# [選択テキスト]
■ ■ ■ ■ ■ ■ ■
翻訳『親知実見』#49-10(387/446)
止禅と観禅
仏陀はまた、以下の如くの教導を行った:
”Yo ca vassasataṃ jīve、dussīlo asamāhito;
ekāhaṃ jīvitaṃ seyyo、sīlavantassa jhāyino.”
もし、人が100歳まで生きても、戒もなく、定力もないのであれば、一日生きて、戒を持して、禅定の修行をするのがよい。(Dhp.110)
何故であるか?
というのも、禅定を通して、完全に展開された心は、大智慧を生起することができ、己自ら涅槃を見ることができ、己自ら、生死輪廻の終点を見ることができ、かつ、一切の煩悩と痛苦を根こそぎ断じ除くことができるが故に。
こうしたことから、我々は、戒行を基礎として、止禅と観禅を修行する必要があるのである。
■ ■ ■ ■ ■ ■ ■
# [保存された行]
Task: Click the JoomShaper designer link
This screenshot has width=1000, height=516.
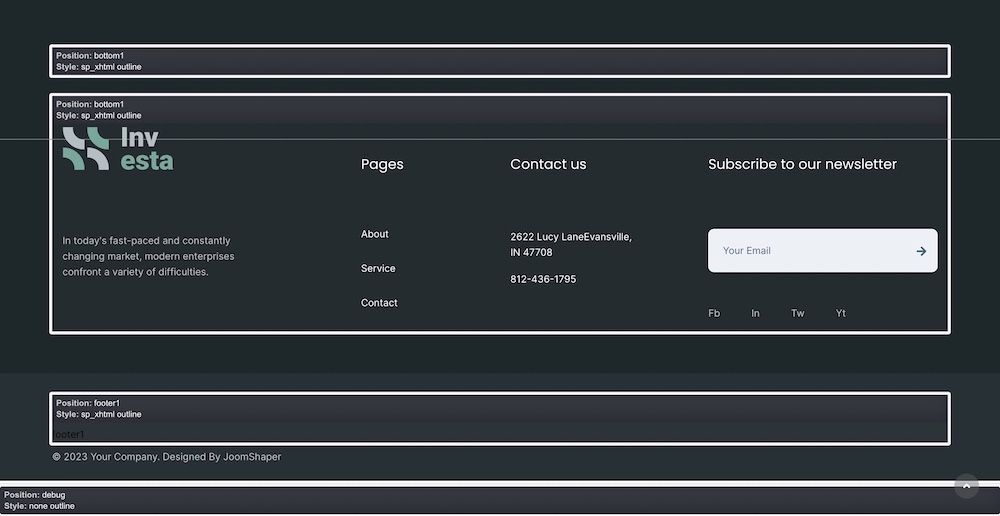Action: coord(252,457)
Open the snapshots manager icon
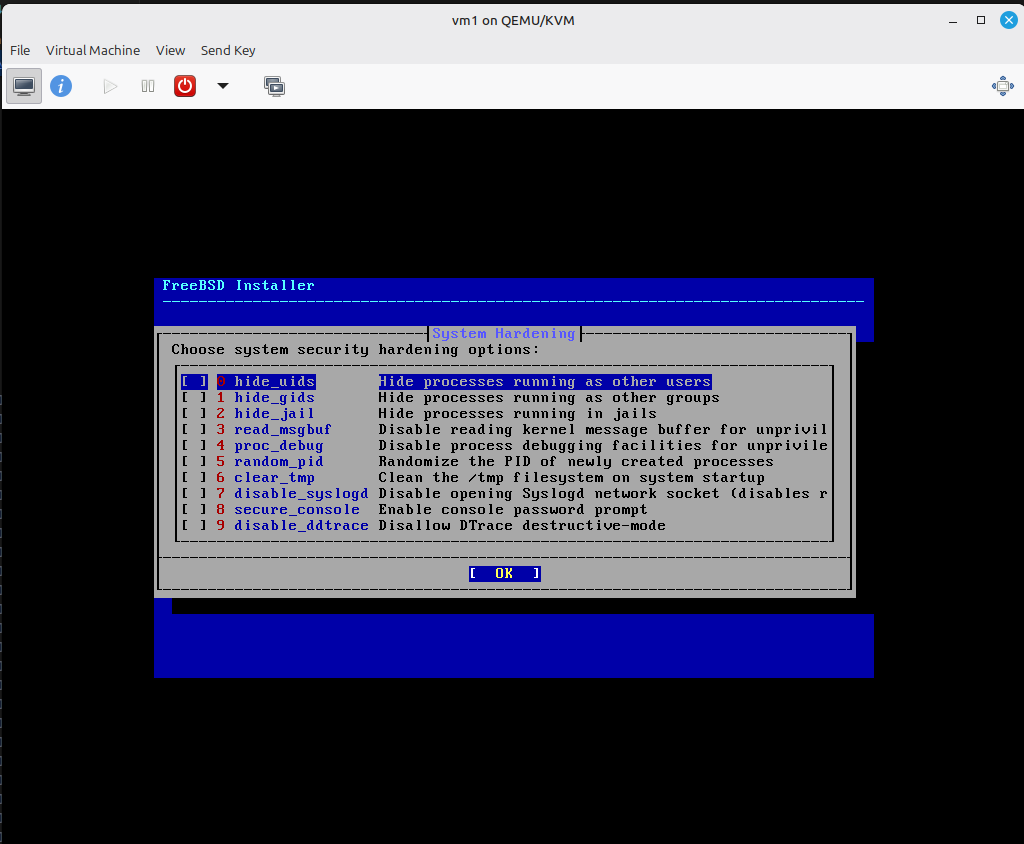 (x=274, y=86)
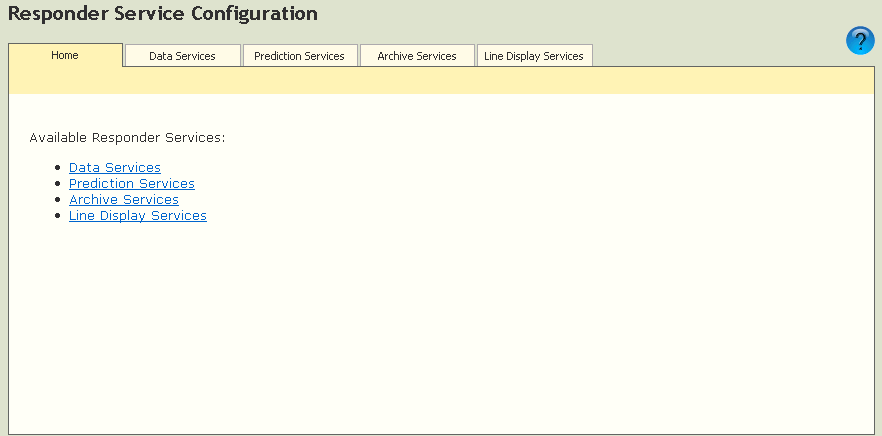Click the bullet beside the Line Display Services link
This screenshot has height=436, width=882.
58,217
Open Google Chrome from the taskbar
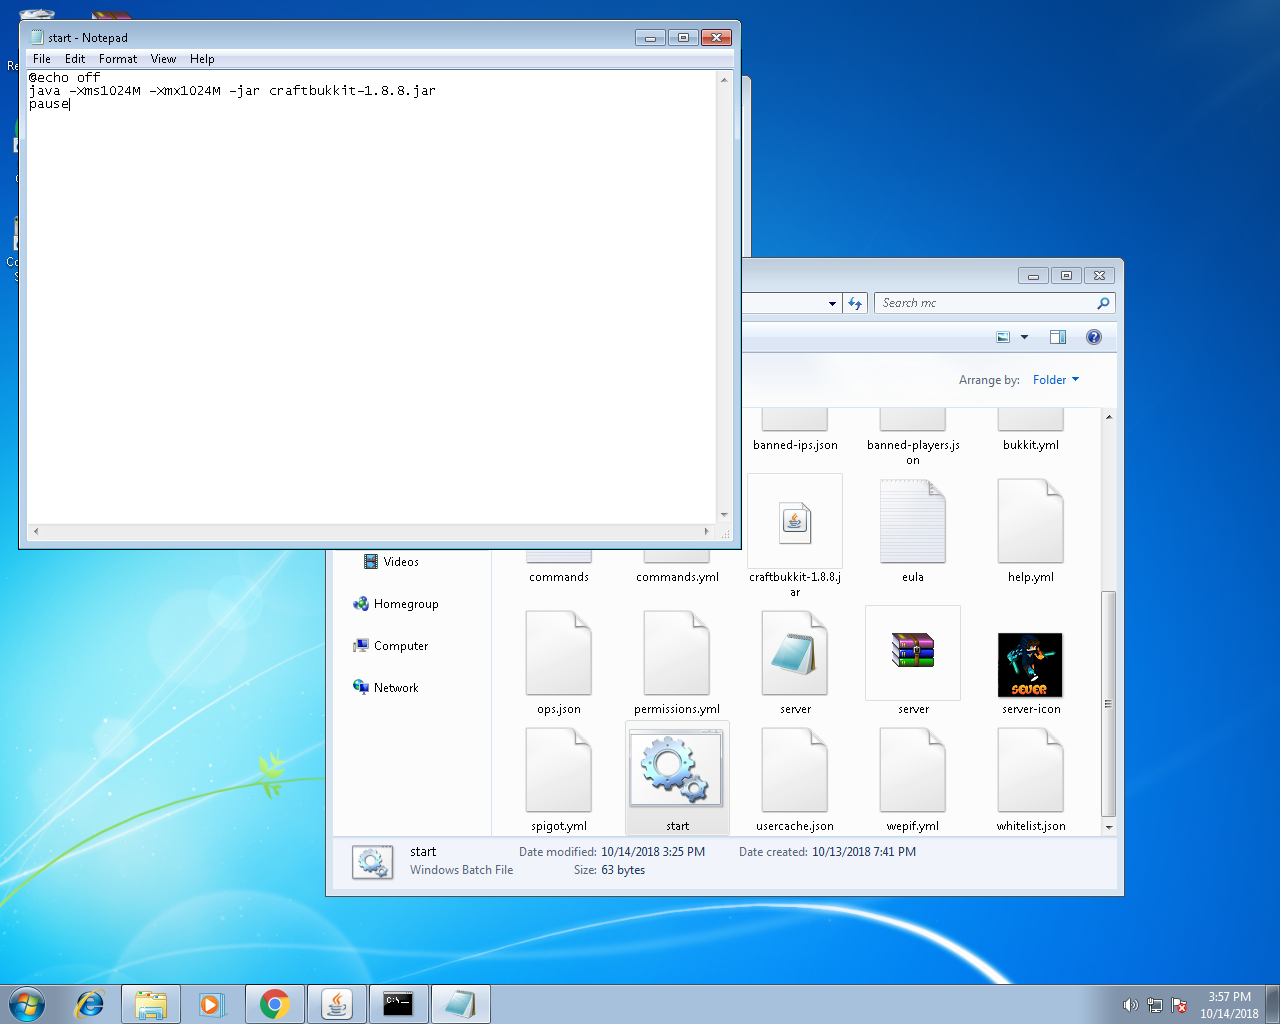 [x=274, y=1004]
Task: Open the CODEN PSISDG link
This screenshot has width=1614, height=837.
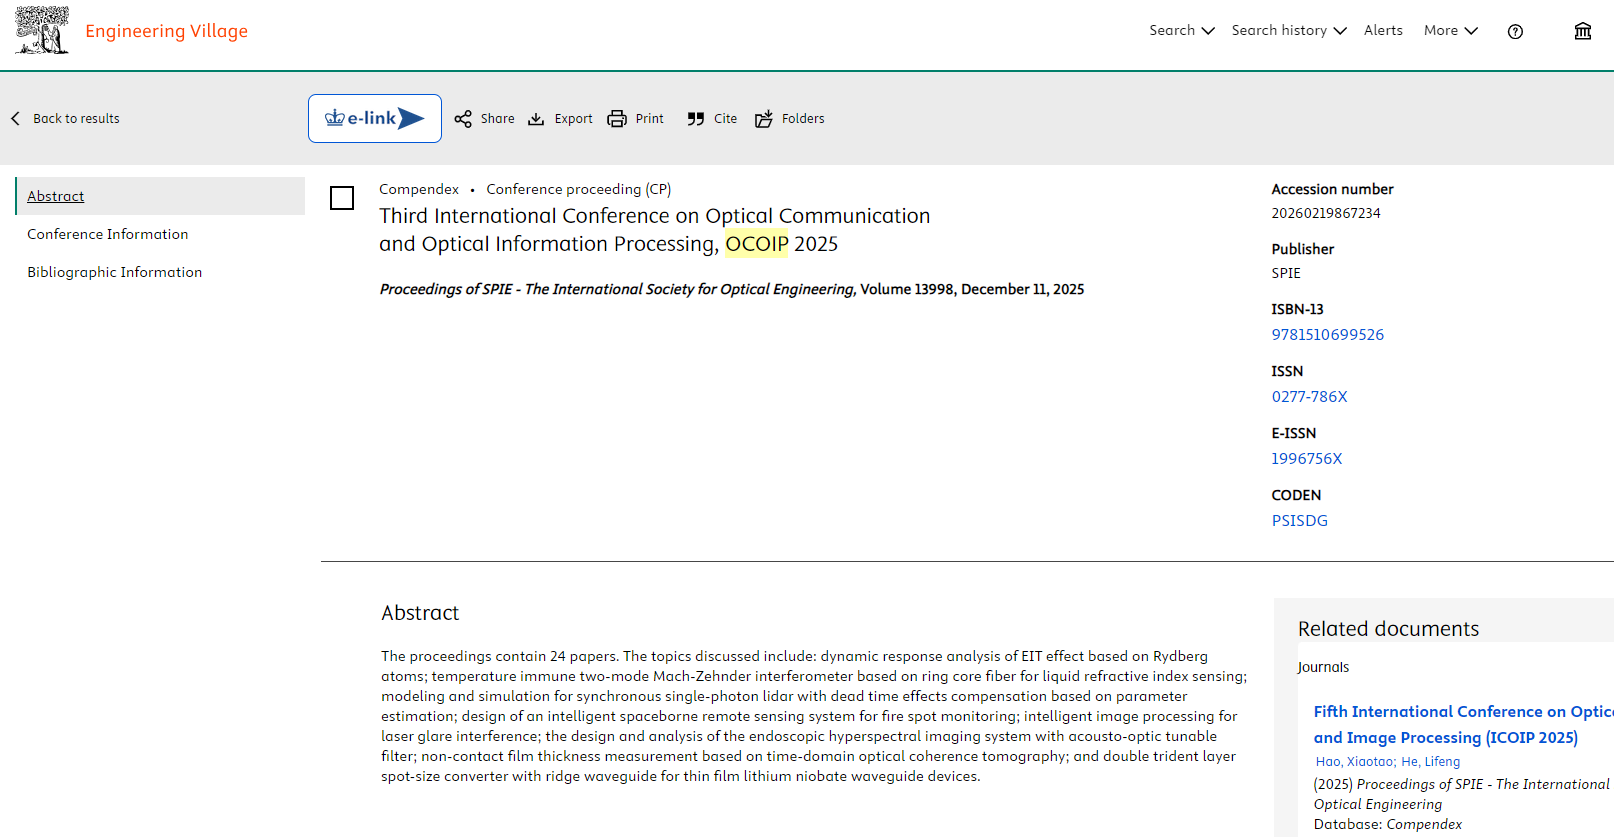Action: [1299, 521]
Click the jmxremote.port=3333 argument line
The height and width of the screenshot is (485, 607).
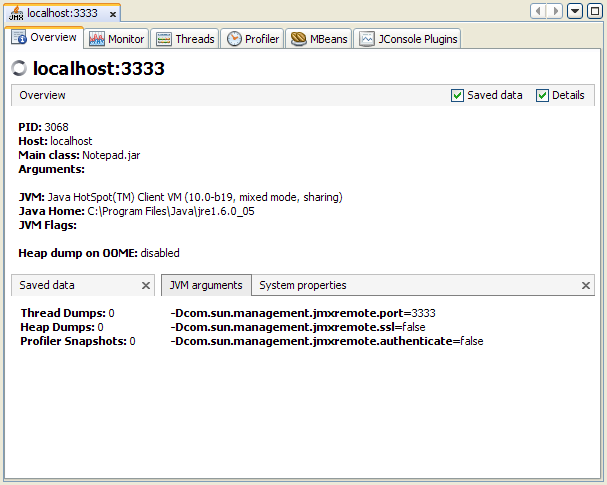303,313
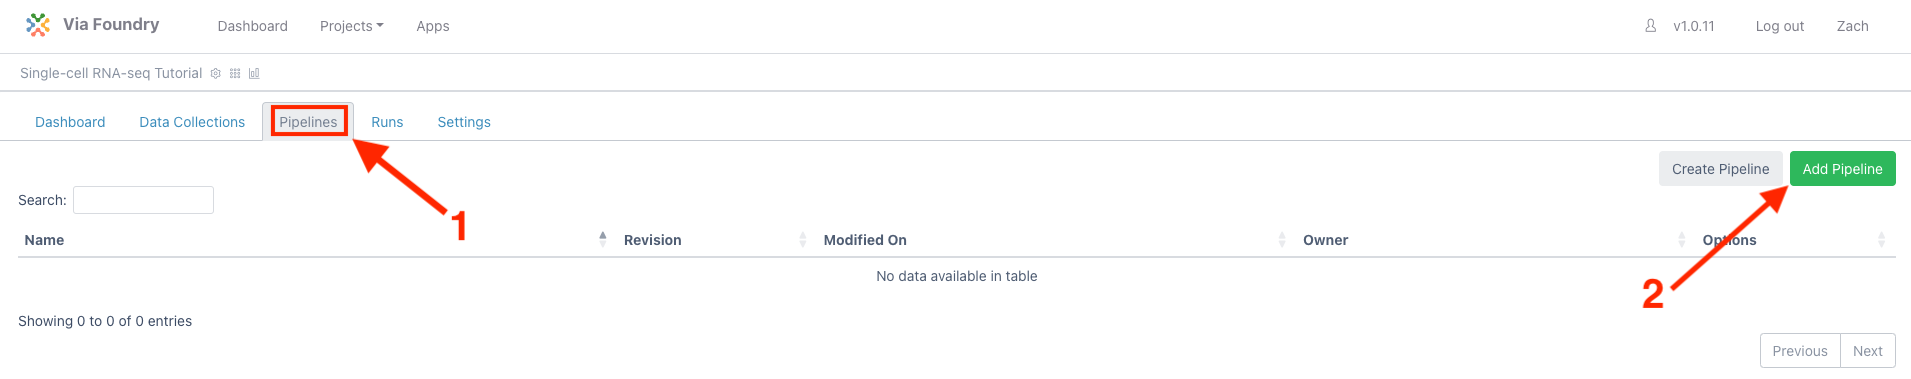
Task: Click Log out link
Action: click(x=1780, y=26)
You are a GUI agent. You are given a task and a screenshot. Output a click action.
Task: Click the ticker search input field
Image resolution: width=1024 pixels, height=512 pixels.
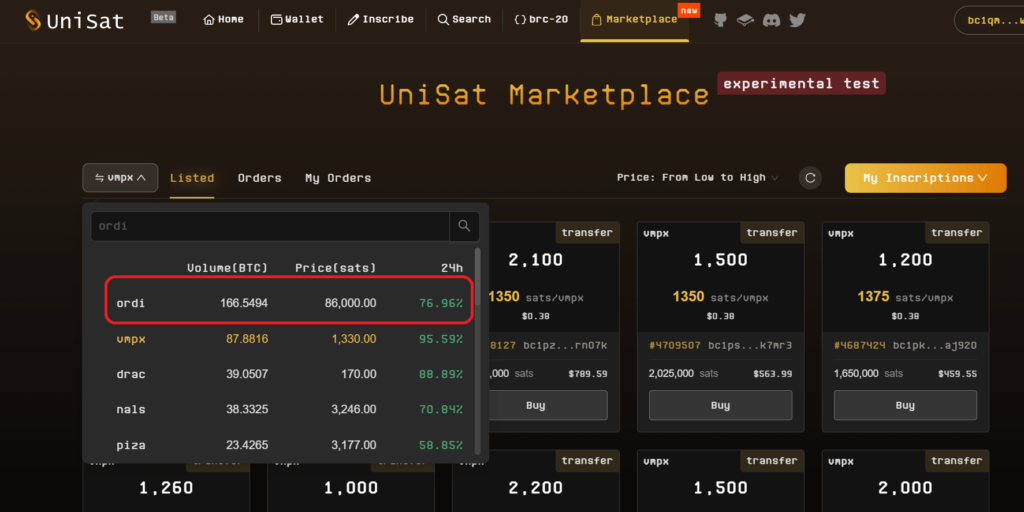pos(270,226)
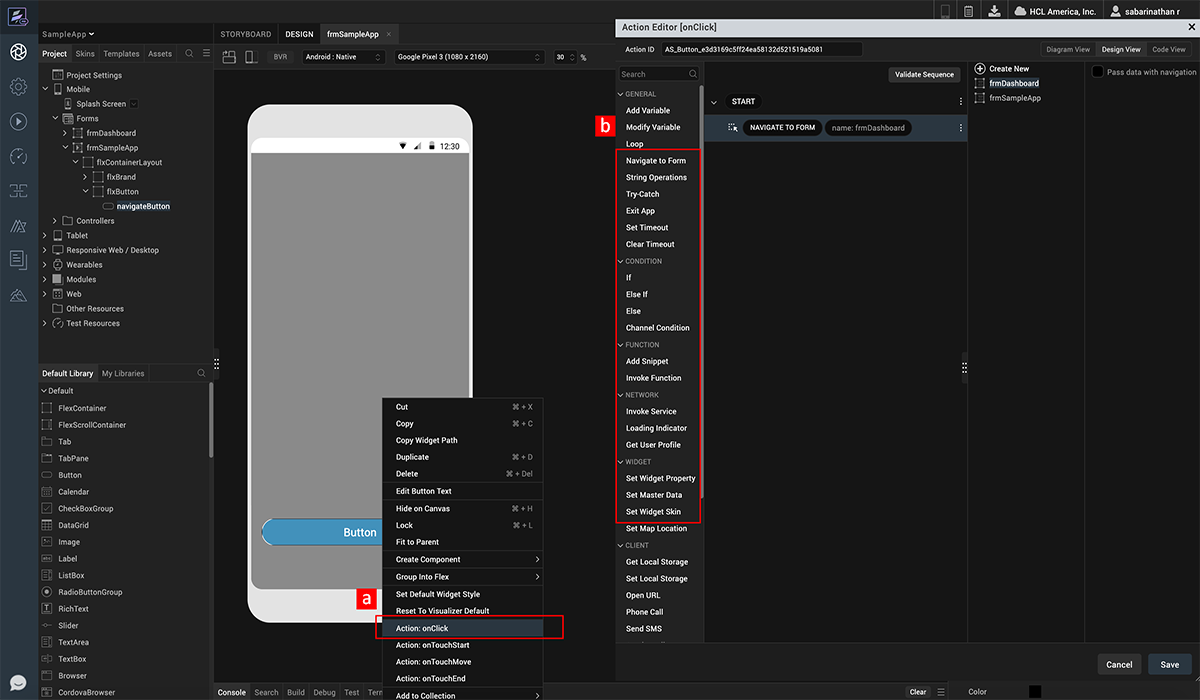Open the START row three-dot menu
The image size is (1200, 700).
[961, 102]
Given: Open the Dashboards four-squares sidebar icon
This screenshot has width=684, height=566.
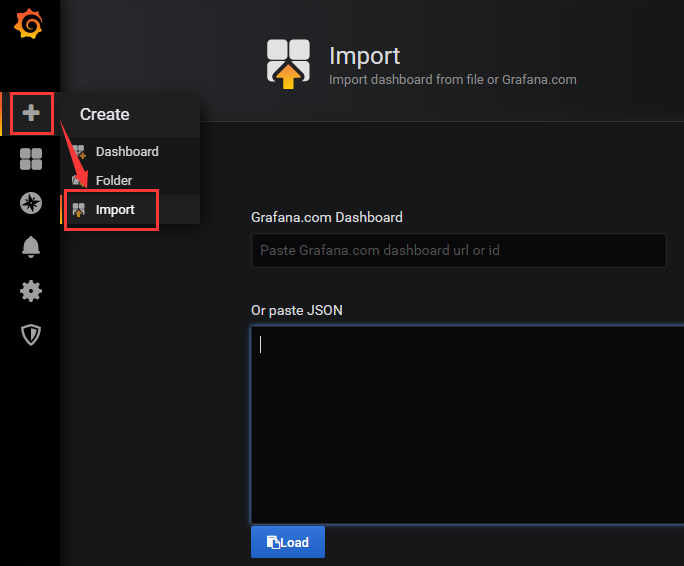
■ ■ ■ ■ ■ ■ ■
# [作業一覧]
A: 止禅と観禅の文章から、「もし、人が100歳まで生きて」から「修行する必要があるのである。」までの部分を、一字も変えずに書き写してください。
B: 止禅と観禅の文章に照らして、次の(i)〜(iii)がそれぞれ文章と合っているかを「はい」か「いいえ」で答え、判断の決め手となる文章中の語句をそのまま引用すること。
(i) 仏陀の教導では、戒も定力もなく100歳まで生きるより、一日生きて戒を持し禅定を修行するほうがよいとされている。
(ii) 禅定を通して展開された心は、煩悩の一部を抑えられるにとどまると述べられている。
(iii) 止禅と観禅の修行は、戒行を基礎とするべきだとされている。
C: 止禅と観禅の文章の続きを、最後の文の後から書き継ぐこと。

# [作業の結果]
A:
もし、人が100歳まで生きても、戒もなく、定力もないのであれば、一日生きて、戒を持して、禅定の修行をするのがよい。(Dhp.110)
何故であるか?
というのも、禅定を通して、完全に展開された心は、大智慧を生起することができ、己自ら涅槃を見ることができ、己自ら、生死輪廻の終点を見ることができ、かつ、一切の煩悩と痛苦を根こそぎ断じ除くことができるが故に。
こうしたことから、我々は、戒行を基礎として、止禅と観禅を修行する必要があるのである。

B:
(i) はい。「一日生きて、戒を持して、禅定の修行をするのがよい」
(ii) いいえ。「一切の煩悩と痛苦を根こそぎ断じ除くことができる」
(iii) はい。「戒行を基礎として、止禅と観禅を修行する必要がある」

C:
我々は、四念処(Cattāro satipaṭṭhānā)を修行しなければならない。
1)身随観念処(kāyānupassanā satipaṭṭhāna)
2)受随観念処(vedanānupassanā satipaṭṭhāna)
3)心随観念処(cittānupasanā satipaṭṭhāna)
4)法随観念処(dhammānupassanā satipaṭṭhāna)。
「身」(kāya)とは何であるか?
観の修習には、二種類の身がある:
色身(rūpa-kāya)と名身(nāma-kāya)である。
色身は、28種類の色法によって構成されており、名身はすなわち、心とその相応する心所によって構成されている。
言い換えれば、この二種類身とは、すなわち、色、受、想、行、識の五蘊(khandha)である。
そして、呼吸、32身分の不浄(asubba)、四界等の止禅の所縁もまた「身」(kāya)と呼ぶ。
何故であるか?
それらもまた、色法によって構成されているが故に。
例えば、呼吸は、心生色聚によって構成されている。もし、これらの色聚を分析するならば、一粒一粒の色聚の中には、9種類の色法が含まれていることを発見する:地界、水界、火界、風界、色彩、匂い、味、食素(栄養素)と音声。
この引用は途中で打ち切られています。